Our analyst has performed a propensity score analysis on our data. Basically, he used country, age and biological start year to "balance" the female and male population in our dataset. He has done an overlap assessment between the two groups (female & male) and looked at the linearized propensity score to see if there is "good" overlap.
Dataset:
structure(list(gender = c(0, 1, 0, 0, 1, 1, 1, 1, 0, 0, 1, 0,
1, 0, 1, 1, 1, 0, 0, 1), country = structure(c(1L, 2L, 2L, 3L,
1L, 1L, 1L, 1L, 1L, 1L, 3L, 3L, 3L, 1L, 1L, 1L, 1L, 1L, 1L, 1L
), .Label = c("CH", "CZ", "DK", "IS", "NL", "NO", "PT", "RO",
"SE", "SF", "SI", "TR", "UK"), class = "factor"), age = c(39,
37, 54, 33, 30, 62, 30, 48, 34, 40, 39, 41, 29, 31, 37, 27, 22,
23, 21, 31), bio_drug_name = structure(c(1L, 1L, 4L, 3L, 1L,
3L, 4L, 3L, 1L, 4L, 3L, 5L, 4L, 4L, 1L, 5L, 1L, 3L, 4L, 2L), .Label = c("adalimumab",
"certolizumab", "etanercept", "golimumab", "infliximab"), class = "factor"),
bio_drug_start_year = c(2007, 2011, 2012, 2012, 2012, 2004,
2012, 2012, 2012, 2012, 2012, 2012, 2016, 2015, 2013, 2015,
2013, 2013, 2014, 2013), asdas_crp_cii_6month = c(1, 1, 0,
1, 0, 0, 1, 0, 1, 1, 0, 1, 1, 1, 0, 1, 1, 0, 1, 0), bio_drug_start_year_centered = c(-8,
-4, -3, -3, -3, -11, -3, -3, -3, -3, -3, -3, 1, 0, -2, 0,
-2, -2, -1, -2), age_std = structure(c(-0.211016383746095,
-0.375088510873223, 1.01952456970737, -0.70323276512748,
-0.949340955818173, 1.67581307821588, -0.949340955818173,
0.527308188325984, -0.621196701563916, -0.12898032018253,
-0.211016383746095, -0.046944256618966, -1.03137701938174,
-0.867304892254609, -0.375088510873223, -1.19544914650887,
-1.60562946432669, -1.52359340076312, -1.68766552789025,
-0.867304892254609), .Dim = c(20L, 1L)), ID = 1:20), na.action = structure(c(`111395` = 169L,
`769107` = 2619L, `844107` = 2624L, `164325` = 2681L, `1011013` = 2728L,
`114174` = 2763L, `116484` = 2778L, `231118` = 3058L), class = "omit"), row.names = c("463",
"7729", "7756", "8306", "8324", "128", "8440", "8450", "8663",
"8809", "8840", "8857", "9020", "9033", "9101", "9324", "9377",
"9523", "9702", "9718"), class = "data.frame")

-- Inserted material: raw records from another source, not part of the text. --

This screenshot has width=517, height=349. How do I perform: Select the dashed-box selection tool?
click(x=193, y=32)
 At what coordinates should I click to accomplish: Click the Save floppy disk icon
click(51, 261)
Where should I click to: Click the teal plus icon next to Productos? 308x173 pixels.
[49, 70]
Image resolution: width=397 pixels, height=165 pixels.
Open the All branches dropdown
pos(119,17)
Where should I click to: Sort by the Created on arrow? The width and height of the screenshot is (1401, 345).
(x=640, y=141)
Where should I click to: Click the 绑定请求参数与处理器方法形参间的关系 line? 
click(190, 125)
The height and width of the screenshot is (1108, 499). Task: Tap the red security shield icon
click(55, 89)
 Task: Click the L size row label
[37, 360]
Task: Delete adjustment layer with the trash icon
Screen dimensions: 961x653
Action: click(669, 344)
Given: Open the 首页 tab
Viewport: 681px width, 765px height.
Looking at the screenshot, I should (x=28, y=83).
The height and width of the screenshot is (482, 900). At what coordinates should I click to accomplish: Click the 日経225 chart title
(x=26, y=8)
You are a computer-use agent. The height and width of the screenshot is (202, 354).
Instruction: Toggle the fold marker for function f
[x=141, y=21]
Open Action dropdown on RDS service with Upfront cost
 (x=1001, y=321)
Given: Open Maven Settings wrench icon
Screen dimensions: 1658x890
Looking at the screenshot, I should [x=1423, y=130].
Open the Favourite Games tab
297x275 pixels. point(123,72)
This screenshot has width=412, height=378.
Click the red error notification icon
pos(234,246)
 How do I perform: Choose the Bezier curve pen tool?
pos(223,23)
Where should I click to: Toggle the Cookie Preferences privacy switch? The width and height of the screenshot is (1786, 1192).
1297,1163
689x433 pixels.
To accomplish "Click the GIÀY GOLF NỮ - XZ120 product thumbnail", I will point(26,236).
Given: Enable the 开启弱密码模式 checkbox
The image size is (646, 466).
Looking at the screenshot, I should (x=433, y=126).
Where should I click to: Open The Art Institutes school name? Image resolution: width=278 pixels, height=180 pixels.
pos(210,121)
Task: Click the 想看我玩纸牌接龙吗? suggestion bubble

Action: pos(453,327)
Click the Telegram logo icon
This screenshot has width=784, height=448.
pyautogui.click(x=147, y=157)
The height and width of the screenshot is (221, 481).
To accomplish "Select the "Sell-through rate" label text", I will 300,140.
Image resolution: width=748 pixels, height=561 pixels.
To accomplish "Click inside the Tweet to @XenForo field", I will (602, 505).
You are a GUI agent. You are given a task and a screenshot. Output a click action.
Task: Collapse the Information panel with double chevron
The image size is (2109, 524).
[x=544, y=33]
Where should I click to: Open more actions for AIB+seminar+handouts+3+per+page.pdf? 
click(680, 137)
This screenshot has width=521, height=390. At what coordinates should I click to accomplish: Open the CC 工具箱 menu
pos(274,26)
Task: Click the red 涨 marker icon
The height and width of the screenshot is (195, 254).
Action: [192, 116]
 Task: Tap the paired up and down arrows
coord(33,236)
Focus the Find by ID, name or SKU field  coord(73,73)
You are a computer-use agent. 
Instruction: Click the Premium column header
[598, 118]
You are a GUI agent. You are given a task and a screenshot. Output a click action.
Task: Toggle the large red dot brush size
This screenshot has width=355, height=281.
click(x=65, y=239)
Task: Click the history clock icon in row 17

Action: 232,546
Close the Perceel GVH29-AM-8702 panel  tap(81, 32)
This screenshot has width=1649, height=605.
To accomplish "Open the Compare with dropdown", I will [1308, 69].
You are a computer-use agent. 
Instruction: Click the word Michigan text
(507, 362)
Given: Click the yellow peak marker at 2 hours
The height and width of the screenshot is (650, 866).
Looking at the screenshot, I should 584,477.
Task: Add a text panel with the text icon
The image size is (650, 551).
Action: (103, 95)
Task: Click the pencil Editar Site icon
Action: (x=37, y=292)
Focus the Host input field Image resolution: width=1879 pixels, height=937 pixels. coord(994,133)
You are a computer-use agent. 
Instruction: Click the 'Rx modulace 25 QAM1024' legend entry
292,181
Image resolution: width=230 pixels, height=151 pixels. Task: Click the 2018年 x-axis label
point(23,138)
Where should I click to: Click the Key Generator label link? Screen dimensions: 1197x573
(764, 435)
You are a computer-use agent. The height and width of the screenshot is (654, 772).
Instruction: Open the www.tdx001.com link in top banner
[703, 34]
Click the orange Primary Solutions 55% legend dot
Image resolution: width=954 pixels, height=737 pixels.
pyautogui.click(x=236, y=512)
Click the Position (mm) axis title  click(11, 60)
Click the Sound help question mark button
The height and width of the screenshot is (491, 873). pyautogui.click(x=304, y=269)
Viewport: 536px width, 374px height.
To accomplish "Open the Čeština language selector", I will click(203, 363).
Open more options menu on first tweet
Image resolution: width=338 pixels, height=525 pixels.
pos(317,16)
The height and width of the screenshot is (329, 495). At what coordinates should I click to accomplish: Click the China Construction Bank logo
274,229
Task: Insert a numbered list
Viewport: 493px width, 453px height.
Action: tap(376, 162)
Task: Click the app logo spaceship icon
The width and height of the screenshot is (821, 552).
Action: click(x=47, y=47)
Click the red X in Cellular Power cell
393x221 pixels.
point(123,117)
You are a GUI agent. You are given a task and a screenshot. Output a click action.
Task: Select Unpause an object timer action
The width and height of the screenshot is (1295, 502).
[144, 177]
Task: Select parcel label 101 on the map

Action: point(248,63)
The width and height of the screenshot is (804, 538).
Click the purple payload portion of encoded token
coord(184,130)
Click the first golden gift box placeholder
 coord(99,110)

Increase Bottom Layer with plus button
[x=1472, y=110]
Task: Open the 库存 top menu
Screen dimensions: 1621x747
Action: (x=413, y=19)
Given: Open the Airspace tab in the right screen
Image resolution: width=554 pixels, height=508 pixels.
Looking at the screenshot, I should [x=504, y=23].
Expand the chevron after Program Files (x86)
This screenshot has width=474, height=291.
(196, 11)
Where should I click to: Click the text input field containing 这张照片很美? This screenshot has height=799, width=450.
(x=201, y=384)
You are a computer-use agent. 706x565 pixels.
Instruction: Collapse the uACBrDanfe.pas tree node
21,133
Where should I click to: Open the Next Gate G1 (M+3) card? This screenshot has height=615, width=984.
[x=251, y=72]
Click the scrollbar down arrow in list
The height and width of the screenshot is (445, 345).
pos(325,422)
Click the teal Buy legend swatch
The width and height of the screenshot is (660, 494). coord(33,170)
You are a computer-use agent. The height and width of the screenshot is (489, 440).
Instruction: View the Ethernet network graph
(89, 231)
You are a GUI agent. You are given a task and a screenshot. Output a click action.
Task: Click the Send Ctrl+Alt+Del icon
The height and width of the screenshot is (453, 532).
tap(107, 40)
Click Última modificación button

Code used to create PS-model and calculate linearized PS-score for male and females
psmod = glm( gender ~ country + age_std + bio_drug_start_year_centered, family = 'binomial', data = dat)
psmod = step(psmod, scope = list(lower = ~country + age_std + bio_drug_start_year_centered,
upper = ~(country + age_std + bio_drug_start_year_centered)^2+
poly(dat$age_std,degree=3)[,2] + poly(dat$age_std,degree=3)[,3] +
poly(dat$bio_drug_start_year_centered,degree=3)[,2] +
poly(dat$bio_drug_start_year_centered,degree=3)[,3]
),
direction='forward' )
summary(psmod)
# Predict ps-score
ps = predict(psmod, type= 'response')
lps = log(ps/(1-ps))
# Overlap assessment
par(mfrow=c(2,1))
min.lps = min(lps)
max.lps = max(lps)
hist(lps[dat$gender==0], breaks=50,main='male', xlab='Linearized ps-score', xlim=c(min.lps,max.lps))
hist(lps[dat$gender==1], breaks=50,main='female', xlab='Linearized ps-score', xlim=c(min.lps,max.lps))
Here is the output of the image
Although this is fine for him, it is not sufficient for a scientific journal. I would like to use ggplot to create a nice histogram and show overlap between the males and females. There are some nice examples over here However, since the lenghts of the linearized PS-scores differ, I am not sure how to turn this into a dataset and then use it on ggplot.